The dispatches which arrived in Rome on January 11 or 12 reported the news that the Rhine legions allegiance to the Senate and the People had been short-lived, and that now their allegiance was to Vitellius. The Praetorians were unhappy that the Rhine legions had acted without their consultation, and as a consequence supported neither Galba nor Vitellius. Otho determined to fill the void, and in a matter of a couple of days put together a plot which was executed on January 15. Through a freedman named Onomastus about fifteen Praetorians were bribed to spread rumors that more Praetorians were being watched as partisans of Nymphidius, and hence the Praetorians were ripe for revolt when Otho excused himself from Galba's company during a morning sacrifice at the Temple of Apollo and was taken to their camp. The entire camp was soon won over, and word reached Galba of what was happening. He sent messengers to all of the non-Praetorian units in town, but they all refused help except for a German contingent, which, being unfamiliar with the area, got lost on the way and arrived too late to be of any use. He and his advisors debated whether to stay in the palace and let events unfold, or take to the streets to try to rally support. Their discussion was cut short by a rumor that Otho, like Nymphidius before him, had been slain in the camp.

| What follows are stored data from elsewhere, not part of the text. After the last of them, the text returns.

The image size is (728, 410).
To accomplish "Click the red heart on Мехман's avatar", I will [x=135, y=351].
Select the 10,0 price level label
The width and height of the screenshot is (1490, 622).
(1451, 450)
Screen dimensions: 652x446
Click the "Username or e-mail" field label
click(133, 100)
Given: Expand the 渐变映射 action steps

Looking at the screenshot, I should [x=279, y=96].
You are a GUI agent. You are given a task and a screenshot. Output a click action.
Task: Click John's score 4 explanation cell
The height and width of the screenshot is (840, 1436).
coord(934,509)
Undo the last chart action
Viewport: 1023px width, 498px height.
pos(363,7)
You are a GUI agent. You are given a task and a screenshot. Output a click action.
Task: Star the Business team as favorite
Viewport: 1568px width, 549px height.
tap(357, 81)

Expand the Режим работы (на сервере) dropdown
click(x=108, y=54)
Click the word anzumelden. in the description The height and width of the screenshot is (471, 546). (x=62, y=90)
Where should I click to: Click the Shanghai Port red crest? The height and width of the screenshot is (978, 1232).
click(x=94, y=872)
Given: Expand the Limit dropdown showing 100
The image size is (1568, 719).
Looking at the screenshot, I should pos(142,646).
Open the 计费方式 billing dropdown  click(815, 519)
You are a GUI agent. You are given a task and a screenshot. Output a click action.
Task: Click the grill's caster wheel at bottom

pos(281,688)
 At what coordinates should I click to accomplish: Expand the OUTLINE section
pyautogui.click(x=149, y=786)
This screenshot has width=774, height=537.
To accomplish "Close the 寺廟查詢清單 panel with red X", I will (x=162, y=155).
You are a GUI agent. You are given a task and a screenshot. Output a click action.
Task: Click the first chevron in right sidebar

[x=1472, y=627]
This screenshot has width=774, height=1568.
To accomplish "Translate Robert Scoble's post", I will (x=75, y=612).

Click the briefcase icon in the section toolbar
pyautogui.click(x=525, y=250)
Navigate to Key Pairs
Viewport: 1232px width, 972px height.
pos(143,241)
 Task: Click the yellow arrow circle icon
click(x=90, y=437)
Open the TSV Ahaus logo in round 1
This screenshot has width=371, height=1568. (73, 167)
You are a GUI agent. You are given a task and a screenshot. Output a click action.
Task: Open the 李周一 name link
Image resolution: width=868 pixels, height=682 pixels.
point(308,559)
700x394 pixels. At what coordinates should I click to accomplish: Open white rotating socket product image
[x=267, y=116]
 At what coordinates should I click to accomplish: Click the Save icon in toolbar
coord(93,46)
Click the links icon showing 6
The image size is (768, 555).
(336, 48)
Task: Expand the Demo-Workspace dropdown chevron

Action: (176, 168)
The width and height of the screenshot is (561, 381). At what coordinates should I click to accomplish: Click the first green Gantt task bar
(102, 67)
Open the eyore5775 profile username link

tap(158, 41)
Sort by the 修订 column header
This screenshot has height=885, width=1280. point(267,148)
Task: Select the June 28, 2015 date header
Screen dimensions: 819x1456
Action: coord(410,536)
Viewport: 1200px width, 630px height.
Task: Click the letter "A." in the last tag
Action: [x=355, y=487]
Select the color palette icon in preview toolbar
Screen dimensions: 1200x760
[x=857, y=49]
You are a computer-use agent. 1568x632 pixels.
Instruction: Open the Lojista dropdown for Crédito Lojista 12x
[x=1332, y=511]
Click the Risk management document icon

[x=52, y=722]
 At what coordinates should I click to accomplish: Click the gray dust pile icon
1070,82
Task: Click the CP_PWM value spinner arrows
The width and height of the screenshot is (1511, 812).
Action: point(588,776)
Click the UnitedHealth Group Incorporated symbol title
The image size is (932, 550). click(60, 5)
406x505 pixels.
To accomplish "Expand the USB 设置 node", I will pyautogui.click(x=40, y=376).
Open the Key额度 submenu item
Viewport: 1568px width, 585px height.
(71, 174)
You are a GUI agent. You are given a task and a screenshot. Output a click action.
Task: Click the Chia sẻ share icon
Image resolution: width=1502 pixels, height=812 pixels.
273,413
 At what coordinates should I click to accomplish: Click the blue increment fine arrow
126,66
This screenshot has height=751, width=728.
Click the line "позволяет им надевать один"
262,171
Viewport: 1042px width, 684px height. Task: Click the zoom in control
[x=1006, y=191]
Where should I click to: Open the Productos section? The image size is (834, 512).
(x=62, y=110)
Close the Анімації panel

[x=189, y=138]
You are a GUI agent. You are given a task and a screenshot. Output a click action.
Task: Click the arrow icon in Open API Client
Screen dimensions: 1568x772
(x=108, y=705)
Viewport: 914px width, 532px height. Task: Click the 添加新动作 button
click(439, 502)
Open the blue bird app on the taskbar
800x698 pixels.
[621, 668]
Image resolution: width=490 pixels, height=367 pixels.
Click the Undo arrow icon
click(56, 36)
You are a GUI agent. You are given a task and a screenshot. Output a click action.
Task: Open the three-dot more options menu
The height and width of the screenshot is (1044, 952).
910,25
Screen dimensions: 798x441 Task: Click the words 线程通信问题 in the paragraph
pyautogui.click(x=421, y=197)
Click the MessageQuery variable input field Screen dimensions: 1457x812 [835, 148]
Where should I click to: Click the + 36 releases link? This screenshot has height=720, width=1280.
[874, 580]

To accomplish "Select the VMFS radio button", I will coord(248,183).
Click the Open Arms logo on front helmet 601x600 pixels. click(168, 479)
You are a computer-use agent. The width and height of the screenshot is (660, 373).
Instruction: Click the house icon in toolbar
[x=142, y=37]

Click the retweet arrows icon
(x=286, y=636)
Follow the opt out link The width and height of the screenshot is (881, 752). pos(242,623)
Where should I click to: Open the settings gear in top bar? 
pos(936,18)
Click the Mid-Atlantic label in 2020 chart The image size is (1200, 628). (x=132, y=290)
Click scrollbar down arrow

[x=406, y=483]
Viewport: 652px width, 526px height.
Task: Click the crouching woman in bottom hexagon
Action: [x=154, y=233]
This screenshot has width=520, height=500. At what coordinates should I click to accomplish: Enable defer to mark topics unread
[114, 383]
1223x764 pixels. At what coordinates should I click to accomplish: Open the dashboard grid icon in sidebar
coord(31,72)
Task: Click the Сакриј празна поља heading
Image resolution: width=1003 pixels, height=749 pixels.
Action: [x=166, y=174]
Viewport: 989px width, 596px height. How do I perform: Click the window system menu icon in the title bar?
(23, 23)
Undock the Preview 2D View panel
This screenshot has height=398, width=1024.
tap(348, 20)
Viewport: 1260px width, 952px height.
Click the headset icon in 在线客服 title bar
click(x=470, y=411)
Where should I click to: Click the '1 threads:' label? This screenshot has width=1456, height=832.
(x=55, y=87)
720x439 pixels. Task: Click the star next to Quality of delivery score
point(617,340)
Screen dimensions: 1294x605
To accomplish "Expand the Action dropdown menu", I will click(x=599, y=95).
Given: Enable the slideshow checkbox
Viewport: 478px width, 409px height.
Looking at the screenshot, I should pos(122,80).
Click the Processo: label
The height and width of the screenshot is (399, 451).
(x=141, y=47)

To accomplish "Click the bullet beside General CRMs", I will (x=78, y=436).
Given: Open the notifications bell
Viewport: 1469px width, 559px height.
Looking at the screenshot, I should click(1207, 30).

Piso Licinianus had made a rousing speech to the cohort of Praetorians who were on duty at the palace, and ended by promising them their long-awaited donative. They received him with cheers and the Imperial party set out into the streets under their guard. Piso Licinianus had gone on ahead to the Praetorian camp, where he quickly learned the error of the report of Otho's death and turned about to warn Galba, who had just entered the Forum. Scarcely had he arrived when the tumult behind him announced the arrival of the rebel Praetorians. At their sight, the "loyal" cohort deserted Galba and his litter was dropped, with the rediculous sight of the Emperor rolling helplessly on the ground near the Lacus Curtius. He was instantly torn to pieces by the troops. Titius Vinius was fatally speared as he tried to run from the Forum. A brave and loyal Praetorian centurion won the wounded Piso Licinianus enough time to escape and hide in the Temple of Vesta, but he was later found and immediately dispatched. The head of Galba was picked up by a soldier who carried it about with his thumb thrust in its mouth, since Galba was bald. The heads of Galba, Titius Vinius, and Piso Licinianus were later fixed on poles and displayed. Galba's head was later sold to a freedman of Patrobius Neronianus who threw it on the spot where Patrobius had been executed at Galba's command. Ultimately Galba's head and torso were recovered by his steward Argivus and buried in Galba's garden along the Via Aurelia.

120 petitions for reward for assisting in the assassination of Galba were given to Otho, and while it's not known what rewards he gave, it is known that when Vitellius found the records he had the 120 put to death as a lesson to anyone who might think of killing an Augustus!

Otho learned from the mistaken severity of Galba's reign and initiated his own reign with a remarkable display of clemency to Galba's supporters. Otho also restored the statues of Nero, reinstated the best of Nero's officials, and executed the worst, including Tigellinus. Even though Nero had been extremely feared and hated among the elite of Rome, he had been popular among the common people, and Otho played to that popularity. He and his brother assumed the consulships, but announced that they would step down on March 1 to allow Pompeius Vopiscus and Verginius Rufus, the popular former commander of the Rhine legions, to take their places for the remainder of the year.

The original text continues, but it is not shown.